## Aim:
Start at the line of the listing that contains "You are a computer-use agent. This" and stop after the line that contains "[x=75, y=178]". Repeat only those lines with "sidebar" swapped for "navigation pane", leave everything else unchanged, and omit the pictures.

## Recorded information:
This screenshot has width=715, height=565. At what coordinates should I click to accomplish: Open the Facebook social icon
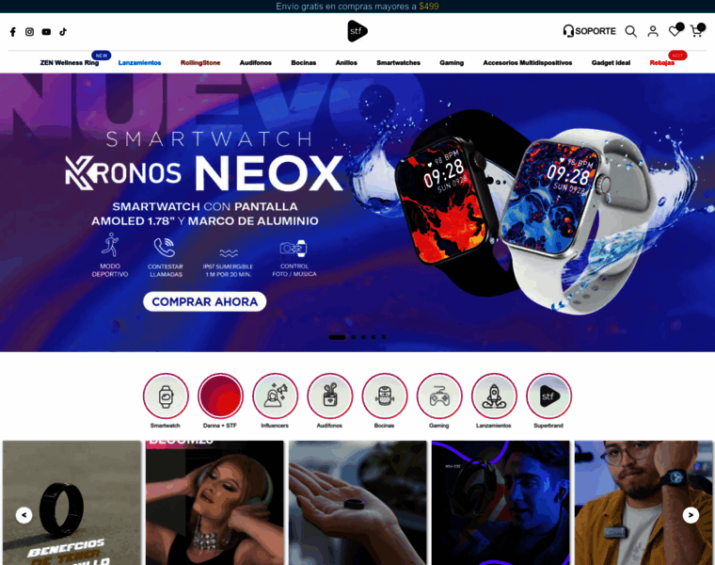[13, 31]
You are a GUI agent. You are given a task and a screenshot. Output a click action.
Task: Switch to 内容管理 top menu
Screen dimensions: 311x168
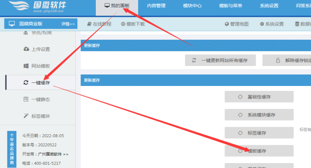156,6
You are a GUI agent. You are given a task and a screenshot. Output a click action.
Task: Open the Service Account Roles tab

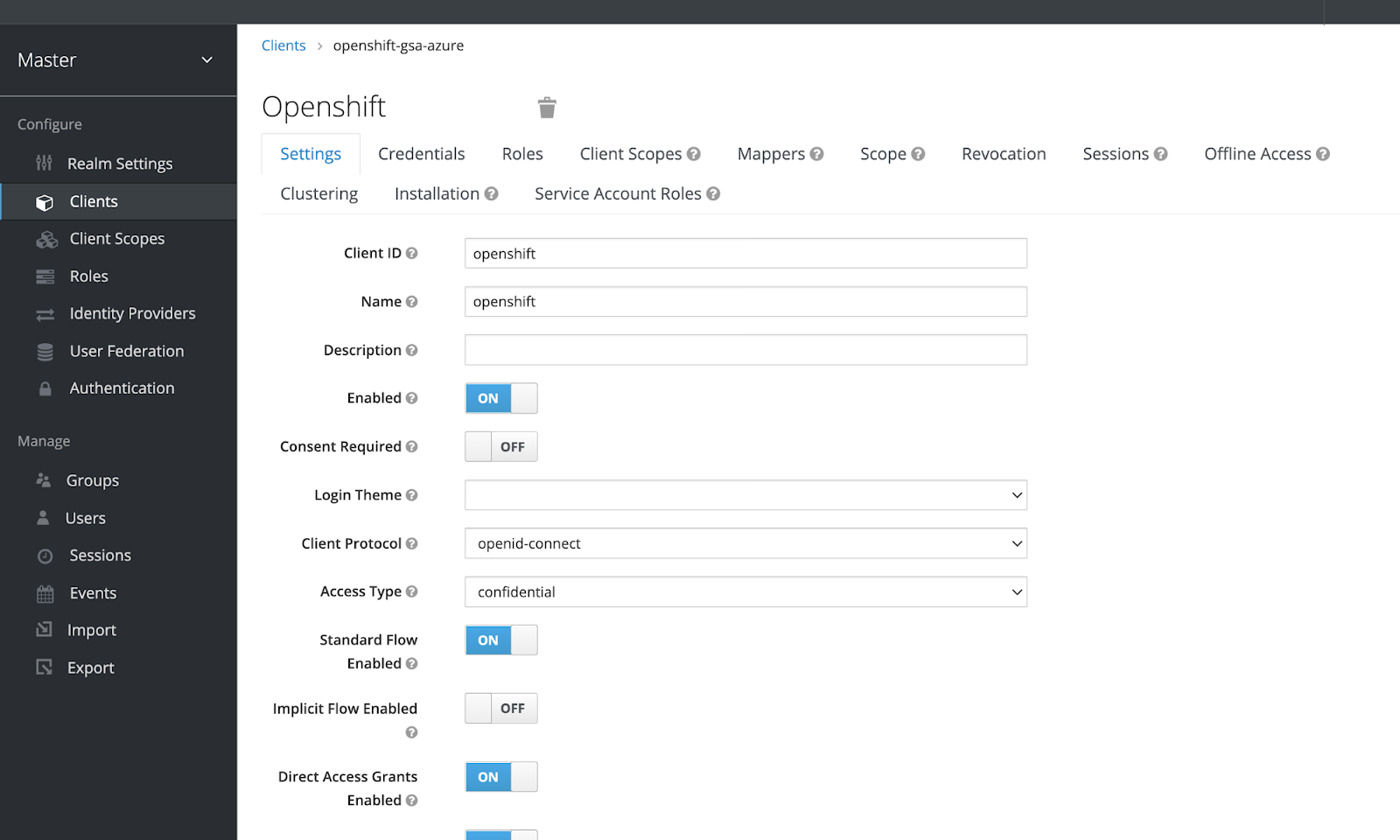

---

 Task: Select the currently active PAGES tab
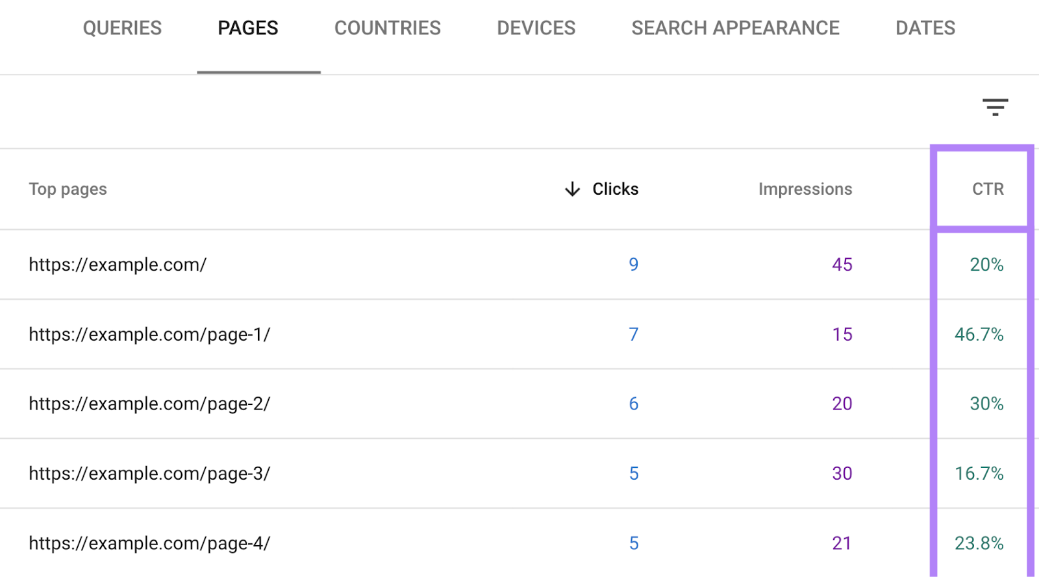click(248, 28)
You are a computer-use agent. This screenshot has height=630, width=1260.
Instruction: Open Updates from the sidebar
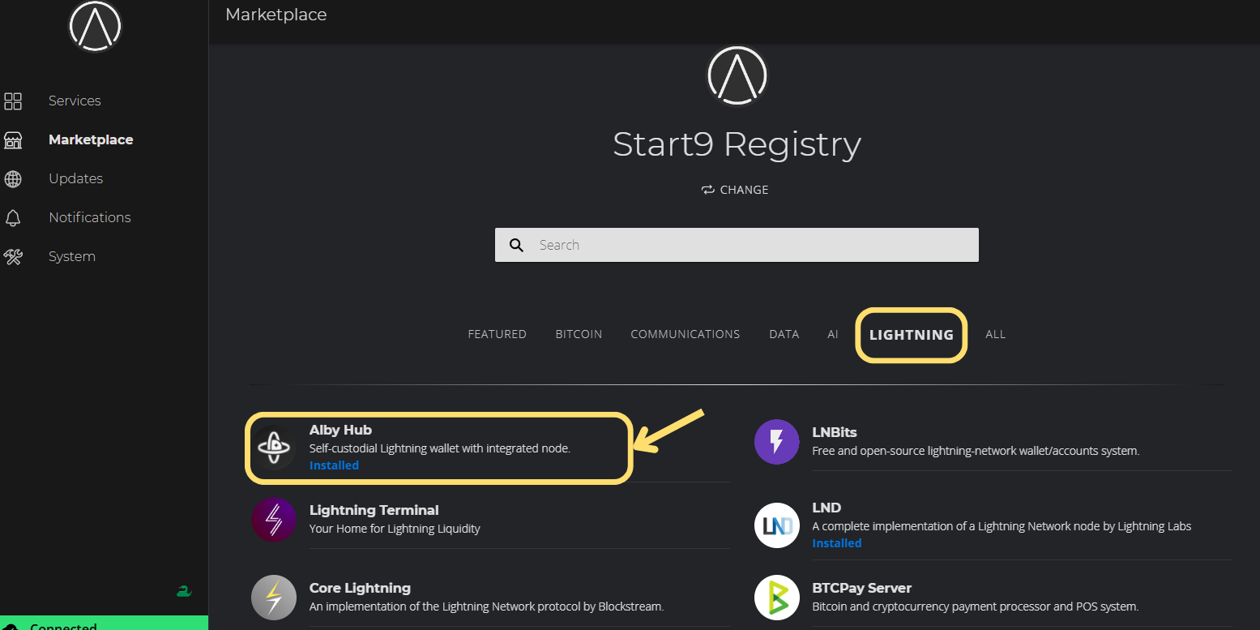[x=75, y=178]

---

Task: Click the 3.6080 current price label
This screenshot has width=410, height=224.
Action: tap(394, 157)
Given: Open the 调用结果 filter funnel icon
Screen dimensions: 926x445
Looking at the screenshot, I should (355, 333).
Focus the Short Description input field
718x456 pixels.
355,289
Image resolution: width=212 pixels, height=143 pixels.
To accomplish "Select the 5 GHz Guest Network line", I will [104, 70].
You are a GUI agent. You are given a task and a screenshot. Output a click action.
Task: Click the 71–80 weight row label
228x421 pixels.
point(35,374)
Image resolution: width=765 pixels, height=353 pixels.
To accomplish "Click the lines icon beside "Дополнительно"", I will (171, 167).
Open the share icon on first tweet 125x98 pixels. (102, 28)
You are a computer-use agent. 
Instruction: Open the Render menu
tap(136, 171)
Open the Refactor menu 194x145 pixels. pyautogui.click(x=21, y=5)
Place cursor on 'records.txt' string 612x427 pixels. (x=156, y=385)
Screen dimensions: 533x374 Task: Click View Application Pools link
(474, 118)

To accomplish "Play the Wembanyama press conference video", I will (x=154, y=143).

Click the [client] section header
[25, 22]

## Full answer:
You are a computer-use agent. This screenshot has height=630, width=1260.
Instruction: Open Updates from the navigation pane
[x=75, y=178]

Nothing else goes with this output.